Decidió aparcar en la pequeña plaza de la iglesia y bajó del coche. Su hijo estaba a su lado, un poco aburrido. No habían planeado ninguna parada, y menos en un lugar tan silencioso que parecía abandonado. Por el contrario su padre, un encorbatado ejecutivo, parecía feliz. Llevaba mucho tiempo deseando echar un vistazo a la casa rural con su solar colindante, que había heredado años atrás. Empezaron a subir por una carretera secundaria, sin asfaltar, estrecha, donde no podrían pasar dos coches a la vez. Una pequeña muralla, pintada de colores diferentes costeaba la carretera. Un poco antes de llegar a la curva, apareció su casa, de la que nunca se había interesado y que se había convertido en la vivienda de los campesinos que ya trabajaron para su abuelo. Había sido restaurada y pintada de un color verde claro. Detrás de la muralla se veía un pajar de espigas de trigo. El cielo estaba despejado y azul. Toda la luz parecía estar en ese lugar, donde todo era ausencia. Ni agricultores, ni una herramienta, ni un rastrillo. El árbol de tronco rojo todavía estaba allí, más alto que la última vez que lo vio, proyectando su sombra en la pared de la casa. Aquel árbol de corteza lisa y fina como una piel, le despertaba recuerdos lejanos. Aquel árbol fue testigo y compañero silencioso de sus primeros amores, cuando se ruborizaba dando besos escondidos y abrazos torpes, un poco torcidos, como esas ramas. La melancolía lo llevó a pensar que tal vez había dejado pasar una parte importante de su vida sin hacer lo que de verdad quería hacer; tal vez tomaría la decisión de volver a sentarse bajo el amparo del árbol de tronco rojo. Su hijo, mientras tanto, ya había regresado al coche.

Raffaella Bolletti

El árbol pintado

La maison à l’arbre rouge de LÉO GAUSSON (1860-1944)

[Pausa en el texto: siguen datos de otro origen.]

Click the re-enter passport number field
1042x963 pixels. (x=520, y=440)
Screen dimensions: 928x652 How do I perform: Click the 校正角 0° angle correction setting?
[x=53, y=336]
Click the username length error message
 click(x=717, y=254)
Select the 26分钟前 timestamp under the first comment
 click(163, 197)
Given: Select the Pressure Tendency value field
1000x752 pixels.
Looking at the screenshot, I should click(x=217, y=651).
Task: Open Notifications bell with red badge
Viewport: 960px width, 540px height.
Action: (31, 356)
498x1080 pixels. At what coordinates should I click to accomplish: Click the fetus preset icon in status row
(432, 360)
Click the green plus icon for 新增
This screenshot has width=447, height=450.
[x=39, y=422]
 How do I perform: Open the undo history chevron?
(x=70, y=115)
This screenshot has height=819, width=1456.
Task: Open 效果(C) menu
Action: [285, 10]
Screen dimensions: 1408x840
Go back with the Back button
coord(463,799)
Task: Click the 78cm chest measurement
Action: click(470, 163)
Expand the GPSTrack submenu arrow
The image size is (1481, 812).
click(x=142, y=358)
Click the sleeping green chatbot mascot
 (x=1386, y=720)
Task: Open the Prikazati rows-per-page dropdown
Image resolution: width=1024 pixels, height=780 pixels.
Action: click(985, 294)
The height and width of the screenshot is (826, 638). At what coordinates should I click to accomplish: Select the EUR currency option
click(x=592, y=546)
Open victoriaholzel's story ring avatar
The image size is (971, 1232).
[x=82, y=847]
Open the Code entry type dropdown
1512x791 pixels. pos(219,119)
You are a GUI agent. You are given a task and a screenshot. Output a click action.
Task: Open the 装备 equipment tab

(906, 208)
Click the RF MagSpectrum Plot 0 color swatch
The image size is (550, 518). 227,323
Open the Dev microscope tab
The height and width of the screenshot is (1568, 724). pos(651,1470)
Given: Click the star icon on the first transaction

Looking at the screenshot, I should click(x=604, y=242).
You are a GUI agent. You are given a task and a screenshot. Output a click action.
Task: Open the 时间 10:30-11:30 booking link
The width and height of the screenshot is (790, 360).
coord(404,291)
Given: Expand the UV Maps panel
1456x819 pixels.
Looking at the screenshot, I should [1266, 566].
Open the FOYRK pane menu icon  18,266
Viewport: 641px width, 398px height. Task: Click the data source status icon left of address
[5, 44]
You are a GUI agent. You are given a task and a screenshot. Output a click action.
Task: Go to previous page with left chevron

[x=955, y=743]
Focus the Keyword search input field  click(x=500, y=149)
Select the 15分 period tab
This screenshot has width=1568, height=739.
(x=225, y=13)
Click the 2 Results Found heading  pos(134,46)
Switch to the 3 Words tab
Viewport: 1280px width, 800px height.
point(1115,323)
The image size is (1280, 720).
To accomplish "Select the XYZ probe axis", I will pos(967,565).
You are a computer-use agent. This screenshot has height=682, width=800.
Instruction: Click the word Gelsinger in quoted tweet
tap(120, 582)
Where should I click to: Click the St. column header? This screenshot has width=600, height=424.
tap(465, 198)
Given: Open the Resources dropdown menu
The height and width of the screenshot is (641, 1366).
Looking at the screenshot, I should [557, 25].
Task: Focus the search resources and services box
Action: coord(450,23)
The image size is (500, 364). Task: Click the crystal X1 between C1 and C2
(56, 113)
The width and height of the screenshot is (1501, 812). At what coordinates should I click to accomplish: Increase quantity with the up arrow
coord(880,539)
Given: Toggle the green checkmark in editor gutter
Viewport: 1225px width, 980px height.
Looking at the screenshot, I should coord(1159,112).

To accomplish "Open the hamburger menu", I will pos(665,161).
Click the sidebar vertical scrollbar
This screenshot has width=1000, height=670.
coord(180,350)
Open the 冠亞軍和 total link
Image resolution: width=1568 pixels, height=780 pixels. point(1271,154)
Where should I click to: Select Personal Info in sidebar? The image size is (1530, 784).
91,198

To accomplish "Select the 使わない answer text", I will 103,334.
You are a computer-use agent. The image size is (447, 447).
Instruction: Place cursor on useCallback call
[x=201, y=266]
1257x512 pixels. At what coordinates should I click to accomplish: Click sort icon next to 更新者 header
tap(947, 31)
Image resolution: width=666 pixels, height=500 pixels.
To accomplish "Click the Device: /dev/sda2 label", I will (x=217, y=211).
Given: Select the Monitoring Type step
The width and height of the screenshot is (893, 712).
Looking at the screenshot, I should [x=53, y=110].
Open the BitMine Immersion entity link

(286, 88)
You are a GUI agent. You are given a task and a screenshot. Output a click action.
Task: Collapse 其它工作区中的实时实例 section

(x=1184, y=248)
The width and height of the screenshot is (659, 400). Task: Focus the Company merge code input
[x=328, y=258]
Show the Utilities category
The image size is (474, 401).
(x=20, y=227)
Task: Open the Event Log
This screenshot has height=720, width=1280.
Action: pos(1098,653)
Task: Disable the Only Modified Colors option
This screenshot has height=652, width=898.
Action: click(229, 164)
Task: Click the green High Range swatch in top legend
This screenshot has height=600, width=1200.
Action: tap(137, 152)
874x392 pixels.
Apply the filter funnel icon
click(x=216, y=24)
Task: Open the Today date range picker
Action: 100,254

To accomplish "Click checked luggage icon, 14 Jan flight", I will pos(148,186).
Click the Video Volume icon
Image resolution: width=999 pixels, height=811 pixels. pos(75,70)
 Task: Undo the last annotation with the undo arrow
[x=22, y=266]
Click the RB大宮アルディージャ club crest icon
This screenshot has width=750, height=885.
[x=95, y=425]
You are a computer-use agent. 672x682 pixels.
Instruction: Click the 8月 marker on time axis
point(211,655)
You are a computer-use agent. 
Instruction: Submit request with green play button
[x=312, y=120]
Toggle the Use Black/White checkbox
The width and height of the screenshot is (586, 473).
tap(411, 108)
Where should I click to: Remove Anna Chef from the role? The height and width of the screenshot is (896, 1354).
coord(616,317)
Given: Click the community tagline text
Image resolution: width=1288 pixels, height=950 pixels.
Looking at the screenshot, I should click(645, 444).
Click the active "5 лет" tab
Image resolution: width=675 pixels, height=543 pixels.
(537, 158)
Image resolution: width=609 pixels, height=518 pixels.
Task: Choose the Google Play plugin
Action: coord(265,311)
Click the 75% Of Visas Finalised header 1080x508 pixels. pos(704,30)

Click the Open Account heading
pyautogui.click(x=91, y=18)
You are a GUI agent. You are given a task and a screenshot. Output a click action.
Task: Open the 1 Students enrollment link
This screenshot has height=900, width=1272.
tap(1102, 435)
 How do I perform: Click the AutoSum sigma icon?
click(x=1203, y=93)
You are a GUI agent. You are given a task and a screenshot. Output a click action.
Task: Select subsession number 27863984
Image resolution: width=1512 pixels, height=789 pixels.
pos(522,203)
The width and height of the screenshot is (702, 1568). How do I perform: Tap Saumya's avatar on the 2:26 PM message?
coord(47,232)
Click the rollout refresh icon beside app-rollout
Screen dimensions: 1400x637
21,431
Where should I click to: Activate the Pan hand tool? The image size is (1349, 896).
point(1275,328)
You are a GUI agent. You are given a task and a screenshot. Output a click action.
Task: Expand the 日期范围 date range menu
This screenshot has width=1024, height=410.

En ese camino rural que me gustaba recorrer hacia el atardecer, se podía sentir una armonía y una tranquilidad casi absoluta. Especialmente en verano, con ese aire claro y limpio, con las casas alineadas de colores pastel; era una sucesión de diferentes situaciones de vida, los colores suaves eran iluminados por una luz suave pero particularmente brillante. El día se iba con el calor; con el sol debilitado, era el mejor momento para recoger ideas, para reflexionar y para conocer la noche, la mejor parte del día con sus matices que se desvanecen en el cielo.

El árbol estaba casi a la vista, se erigía hermoso, narciso con sus flores y orgulloso de su presencia. Esa temporada subrayaba su momento de gloria, parecía casi pintado, falso, irreal, pero un punto fuerte que destacaba en el campo provenzal. Todos la llamaban la casa del jardín con el árbol rojo.

Cambiaba durante las estaciones, en primavera con hojas más verdes, en otoño las hojas rojas se mezclaban con el tronco, y en invierno se desvanecía con las heladas, pero su corteza siempre permanecía de ese color brillante.

Me encantaban esos colores, era el último pasaje para ir al mar, al promontorio donde yo terminaba mi camino para ver el sol zambullirse en el mar con su «rayon vert». El sol, tan rojo como el árbol, que lanzaba su último grito, su «flash» antes de desaparecer para dar paso a la noche y a sus sueños.